Exercise description: Can you copy the rows below verbatim, with nothing changed?

Stored rows:
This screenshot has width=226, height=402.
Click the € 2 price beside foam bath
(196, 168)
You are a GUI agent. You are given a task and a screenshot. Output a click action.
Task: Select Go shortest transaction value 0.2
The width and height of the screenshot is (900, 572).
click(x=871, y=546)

Answer to the exercise:
This screenshot has width=226, height=402.
Click the € 2 price beside foam bath
(196, 168)
You are a GUI agent. You are given a task and a screenshot. Output a click action.
Task: Select Go shortest transaction value 0.2
The width and height of the screenshot is (900, 572).
click(x=871, y=546)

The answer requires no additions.